How well does your book thumbnail cover work? You might think that your cover image is fantastic. In a full-size view, it may well be.

But when it comes to book covers, the truism that people need to see something seven or eight times before they react is probably correct.

Readers looking for a new book to buy first have to notice, and then click, your thumbnail size cover to get to your buy page.

How does your tiny book cover image stack up for attracting attention-grabbing?

. . . .

Book thumbnail images are used on every book-related site you possibly think of, even on social media.

So it is vital that you consider your small image book cover size when you are making decisions about a new book cover. You need to pay attention to how your fonts and color choices look.

. . . .

Even the featured image of your book cover on your sales pages of Amazon, iBooks, Barnes & Noble, and other retailers are reduced to default thumbnails.

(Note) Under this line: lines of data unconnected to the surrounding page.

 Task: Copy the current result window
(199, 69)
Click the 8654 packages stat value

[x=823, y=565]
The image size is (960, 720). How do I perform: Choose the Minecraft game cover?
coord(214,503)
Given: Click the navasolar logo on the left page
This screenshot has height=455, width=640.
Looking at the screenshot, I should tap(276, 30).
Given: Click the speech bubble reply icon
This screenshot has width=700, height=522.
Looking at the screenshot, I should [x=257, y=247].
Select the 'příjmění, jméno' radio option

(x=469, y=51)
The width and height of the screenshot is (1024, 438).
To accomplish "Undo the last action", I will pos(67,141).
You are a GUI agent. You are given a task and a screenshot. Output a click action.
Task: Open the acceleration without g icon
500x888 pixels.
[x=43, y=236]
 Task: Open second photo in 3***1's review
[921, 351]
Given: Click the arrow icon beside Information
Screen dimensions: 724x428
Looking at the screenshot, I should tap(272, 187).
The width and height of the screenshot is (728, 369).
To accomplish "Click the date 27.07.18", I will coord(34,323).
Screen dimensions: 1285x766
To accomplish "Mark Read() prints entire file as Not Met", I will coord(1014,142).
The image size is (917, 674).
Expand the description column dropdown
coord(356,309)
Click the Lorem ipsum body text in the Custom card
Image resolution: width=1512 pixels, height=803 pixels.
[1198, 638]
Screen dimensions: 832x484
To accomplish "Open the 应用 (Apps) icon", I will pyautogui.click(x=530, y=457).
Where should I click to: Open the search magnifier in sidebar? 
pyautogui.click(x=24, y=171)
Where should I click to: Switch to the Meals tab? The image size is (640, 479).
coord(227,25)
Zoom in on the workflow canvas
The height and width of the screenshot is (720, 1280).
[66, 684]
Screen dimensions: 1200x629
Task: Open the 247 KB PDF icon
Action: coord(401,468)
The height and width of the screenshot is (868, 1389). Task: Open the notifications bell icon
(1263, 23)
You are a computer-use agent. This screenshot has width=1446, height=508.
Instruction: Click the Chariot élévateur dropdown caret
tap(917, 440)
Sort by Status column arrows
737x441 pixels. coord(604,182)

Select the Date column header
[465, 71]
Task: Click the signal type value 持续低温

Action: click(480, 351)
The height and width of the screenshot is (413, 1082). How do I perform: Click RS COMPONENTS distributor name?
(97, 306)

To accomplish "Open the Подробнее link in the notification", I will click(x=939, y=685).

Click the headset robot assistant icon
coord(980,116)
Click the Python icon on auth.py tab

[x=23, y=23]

On Amazon, your book cover is reduced to approximately 500 x 333 pixels in the top left of your book sales page. To put this in perspective, an extremely low-resolution ebook cover is around 1280 x 720 pixels.

The best way to start analyzing how well your book cover works is to open your cover file in an image editor. Then reduce the size to create a thumbnail.

Thumbnails can be very small. Start with setting your dimensions to 90 pixels wide x 144 pixels tall.

Then view the actual size. You will see your cover in an approximation of an online thumbnail. You can experiment with additional image sizes.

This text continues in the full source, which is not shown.